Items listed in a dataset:
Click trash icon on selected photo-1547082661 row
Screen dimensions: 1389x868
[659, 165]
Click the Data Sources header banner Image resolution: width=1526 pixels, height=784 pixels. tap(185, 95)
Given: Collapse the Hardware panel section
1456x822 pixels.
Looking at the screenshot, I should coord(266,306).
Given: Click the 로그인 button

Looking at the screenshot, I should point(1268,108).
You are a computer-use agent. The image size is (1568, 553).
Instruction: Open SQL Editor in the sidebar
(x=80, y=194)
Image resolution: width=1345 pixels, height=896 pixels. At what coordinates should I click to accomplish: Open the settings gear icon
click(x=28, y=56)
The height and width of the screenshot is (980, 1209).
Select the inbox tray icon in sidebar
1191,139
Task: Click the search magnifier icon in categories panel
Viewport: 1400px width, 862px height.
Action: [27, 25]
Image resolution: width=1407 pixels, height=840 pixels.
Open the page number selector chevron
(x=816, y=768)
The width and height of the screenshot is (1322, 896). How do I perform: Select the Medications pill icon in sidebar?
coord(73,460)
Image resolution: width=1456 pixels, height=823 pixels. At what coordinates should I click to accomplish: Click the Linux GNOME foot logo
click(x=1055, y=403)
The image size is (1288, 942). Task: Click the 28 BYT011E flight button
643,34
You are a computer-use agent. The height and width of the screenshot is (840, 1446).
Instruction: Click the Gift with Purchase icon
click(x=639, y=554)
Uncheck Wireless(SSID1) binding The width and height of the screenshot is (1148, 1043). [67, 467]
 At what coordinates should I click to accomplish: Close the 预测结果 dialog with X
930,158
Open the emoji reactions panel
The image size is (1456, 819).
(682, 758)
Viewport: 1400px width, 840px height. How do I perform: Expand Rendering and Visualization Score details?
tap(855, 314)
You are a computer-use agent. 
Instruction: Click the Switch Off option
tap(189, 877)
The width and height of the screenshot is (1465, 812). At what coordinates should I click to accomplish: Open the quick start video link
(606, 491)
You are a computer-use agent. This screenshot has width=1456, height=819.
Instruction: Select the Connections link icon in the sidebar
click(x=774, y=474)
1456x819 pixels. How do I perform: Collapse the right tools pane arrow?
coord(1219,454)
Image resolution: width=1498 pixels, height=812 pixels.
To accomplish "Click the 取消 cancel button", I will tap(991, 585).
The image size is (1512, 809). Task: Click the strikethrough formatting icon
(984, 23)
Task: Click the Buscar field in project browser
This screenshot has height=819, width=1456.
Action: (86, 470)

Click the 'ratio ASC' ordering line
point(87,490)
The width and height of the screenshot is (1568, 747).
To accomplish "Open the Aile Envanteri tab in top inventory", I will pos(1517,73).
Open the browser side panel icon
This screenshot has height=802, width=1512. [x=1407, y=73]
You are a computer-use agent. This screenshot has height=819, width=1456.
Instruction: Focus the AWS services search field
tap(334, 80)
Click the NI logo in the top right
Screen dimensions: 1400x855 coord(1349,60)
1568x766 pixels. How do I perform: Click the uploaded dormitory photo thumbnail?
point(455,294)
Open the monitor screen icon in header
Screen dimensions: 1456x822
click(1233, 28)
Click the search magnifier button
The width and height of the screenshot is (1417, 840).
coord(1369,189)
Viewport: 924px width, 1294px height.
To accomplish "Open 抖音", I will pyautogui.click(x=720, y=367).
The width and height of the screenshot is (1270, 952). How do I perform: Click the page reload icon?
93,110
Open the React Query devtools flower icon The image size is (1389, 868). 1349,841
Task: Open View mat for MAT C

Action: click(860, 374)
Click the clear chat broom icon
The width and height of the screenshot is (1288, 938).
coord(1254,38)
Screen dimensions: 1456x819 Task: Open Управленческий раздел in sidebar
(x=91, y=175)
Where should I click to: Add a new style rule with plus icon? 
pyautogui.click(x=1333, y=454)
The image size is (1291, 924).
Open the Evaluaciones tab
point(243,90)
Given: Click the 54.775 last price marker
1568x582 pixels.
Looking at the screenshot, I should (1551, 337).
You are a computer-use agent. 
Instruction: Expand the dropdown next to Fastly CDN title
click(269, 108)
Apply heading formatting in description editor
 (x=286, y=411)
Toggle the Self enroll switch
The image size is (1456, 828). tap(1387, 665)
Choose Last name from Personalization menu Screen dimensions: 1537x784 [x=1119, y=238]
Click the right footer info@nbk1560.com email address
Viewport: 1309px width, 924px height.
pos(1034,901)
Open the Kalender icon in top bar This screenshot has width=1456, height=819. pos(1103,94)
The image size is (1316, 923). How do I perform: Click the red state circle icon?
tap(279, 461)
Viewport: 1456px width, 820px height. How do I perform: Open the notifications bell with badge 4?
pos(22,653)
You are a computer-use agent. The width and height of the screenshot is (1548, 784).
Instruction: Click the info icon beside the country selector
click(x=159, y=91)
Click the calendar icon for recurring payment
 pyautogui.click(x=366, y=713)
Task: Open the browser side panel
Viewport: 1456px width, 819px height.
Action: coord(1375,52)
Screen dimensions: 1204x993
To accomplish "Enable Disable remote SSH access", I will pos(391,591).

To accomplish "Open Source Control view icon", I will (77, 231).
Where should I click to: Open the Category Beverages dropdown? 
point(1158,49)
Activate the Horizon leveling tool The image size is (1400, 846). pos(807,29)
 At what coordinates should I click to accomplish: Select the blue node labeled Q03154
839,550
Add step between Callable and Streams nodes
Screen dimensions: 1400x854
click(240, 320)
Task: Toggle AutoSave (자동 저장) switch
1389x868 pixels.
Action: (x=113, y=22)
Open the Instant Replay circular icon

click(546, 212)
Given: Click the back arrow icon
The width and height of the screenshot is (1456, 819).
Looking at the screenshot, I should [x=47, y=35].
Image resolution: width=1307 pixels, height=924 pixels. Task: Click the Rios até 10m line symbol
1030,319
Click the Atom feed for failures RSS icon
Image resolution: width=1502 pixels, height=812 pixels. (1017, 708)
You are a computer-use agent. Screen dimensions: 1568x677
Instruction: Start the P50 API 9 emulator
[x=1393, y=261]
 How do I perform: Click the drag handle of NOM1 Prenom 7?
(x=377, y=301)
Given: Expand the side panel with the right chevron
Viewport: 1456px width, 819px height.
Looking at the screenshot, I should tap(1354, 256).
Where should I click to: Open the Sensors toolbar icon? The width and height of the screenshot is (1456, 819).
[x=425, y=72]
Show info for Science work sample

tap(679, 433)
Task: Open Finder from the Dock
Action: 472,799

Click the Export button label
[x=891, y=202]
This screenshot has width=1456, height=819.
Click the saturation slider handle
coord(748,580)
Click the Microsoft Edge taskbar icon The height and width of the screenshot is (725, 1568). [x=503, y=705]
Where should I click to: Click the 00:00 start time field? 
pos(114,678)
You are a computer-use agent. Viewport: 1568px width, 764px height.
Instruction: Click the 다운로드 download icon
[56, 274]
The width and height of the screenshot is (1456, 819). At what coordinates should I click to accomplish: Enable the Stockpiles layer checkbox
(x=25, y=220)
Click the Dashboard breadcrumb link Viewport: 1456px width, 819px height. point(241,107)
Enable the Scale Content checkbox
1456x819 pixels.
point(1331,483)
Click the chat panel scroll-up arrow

WHAT YOU SHOULD DO —
Identify each line in the records above that contains the word "header", and copy it out in full.

ANSWER TO THE EXERCISE —
Click the Data Sources header banner Image resolution: width=1526 pixels, height=784 pixels. tap(185, 95)
Open the monitor screen icon in header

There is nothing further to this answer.